Junius Johnson warns that the pursuit of beauty is both perilous and unavoidable in his book The Father of Lights: A Theology of Beauty. The desire for beauty points to the desire for God. For unbelievers, that desire for beauty, Johnson says, is “the person’s heart witnessing against them,” because beauty is particularly capable of destroying modern defenses against God.  Nonetheless, humans must be wary because we are experts in twisting good into evil, “mistaking the intermediary for the ultimate.” Johnson articulates Bonaventure’s idea of “contuition” as a way to rightly align recognition of the beautiful and recognition of God. He also brings in the concept of analogy, explaining how creation is a language God invented to speak about Himself and that, therefore, “things belong to a vocabulary of the divine.”        

•     •     •

Peter Mercer-Taylor

“There were hundreds and hundreds of these adaptations published in the United States. And I have not looked at, for example, the English scene nearly as much as the American one, but my strong sense is that there wasn’t nearly that amount of this sort of thing going on in England. And at the same time, England had a more robust tradition of classical music performance, that in the United States, it was just much rarer as a general rule, to actually have exposure to the classical music that these [hymn tunes] were based on. And so, in that sense, it’s as though these hymn tune adaptations were serving a more . . . central cultural purpose in the American context than in the English.”

— Peter Mercer-Taylor, author of Gems of Exquisite Beauty: How Hymnody Carried Classical Music to America (Oxford University Press, 2020)

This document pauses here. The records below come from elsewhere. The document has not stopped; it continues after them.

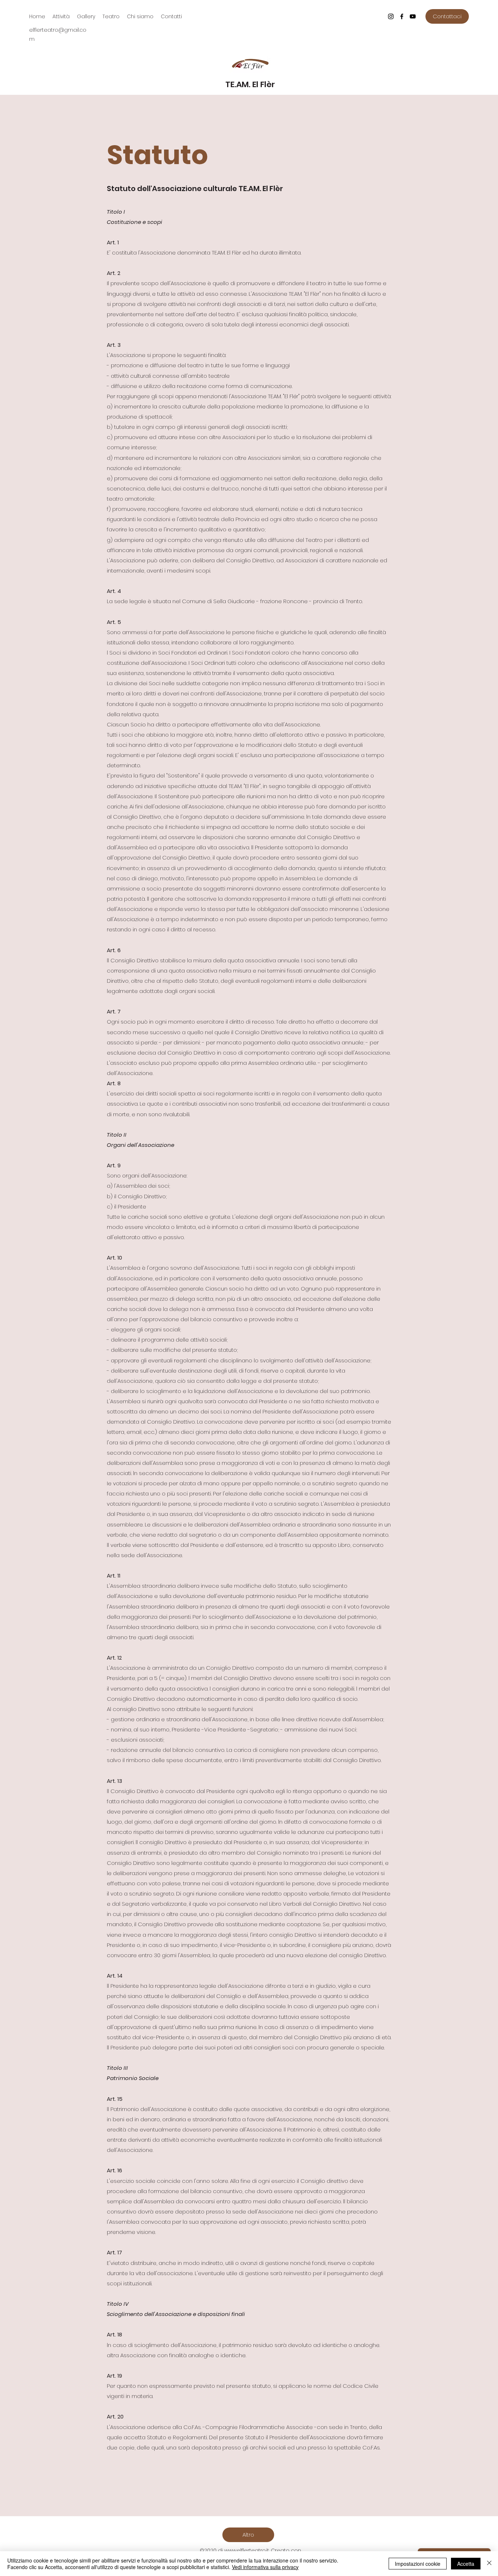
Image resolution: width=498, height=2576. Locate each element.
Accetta (465, 2563)
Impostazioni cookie (417, 2563)
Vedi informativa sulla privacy (265, 2567)
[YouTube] (412, 16)
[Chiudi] (489, 2563)
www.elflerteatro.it (246, 2550)
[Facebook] (401, 16)
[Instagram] (390, 16)
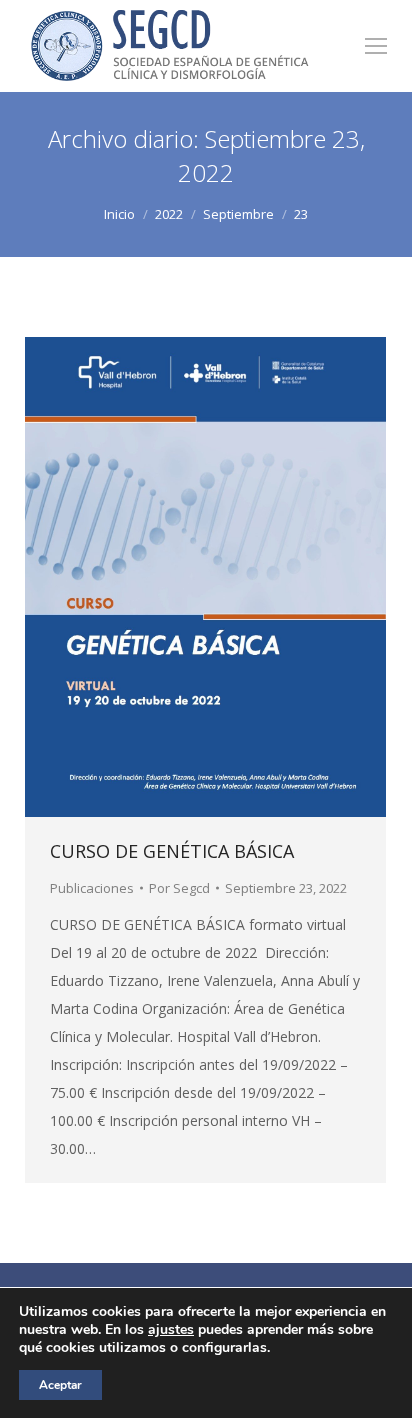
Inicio (119, 214)
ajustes (171, 1330)
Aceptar (60, 1385)
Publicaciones (92, 888)
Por (179, 888)
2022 (169, 214)
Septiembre (238, 214)
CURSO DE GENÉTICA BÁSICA (172, 851)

Musicologist Peter Mercer-Taylor tells the story of how 19th-century American musicians adapted classical repertoire into hymn tunes in his book Gems of Exquisite Beauty: How Hymnody Carried Classical Music to America. Mercer-Taylor’s research began as an extension of his Felix Mendelssohn scholarship, specifically when he began to uncover the story of Hark, the Herald Angels Sing. This led to his discovery of many hundreds of these adaptations, specifically in the American context. While classical hymn tunes were not uncommon in England, they were more prominent in America, serving a “central cultural purpose,” since the performance of classical music was a rarity. These hymn tunes gradually fell out of vogue, but we can still see traces of the adaptations in the hymnals used today.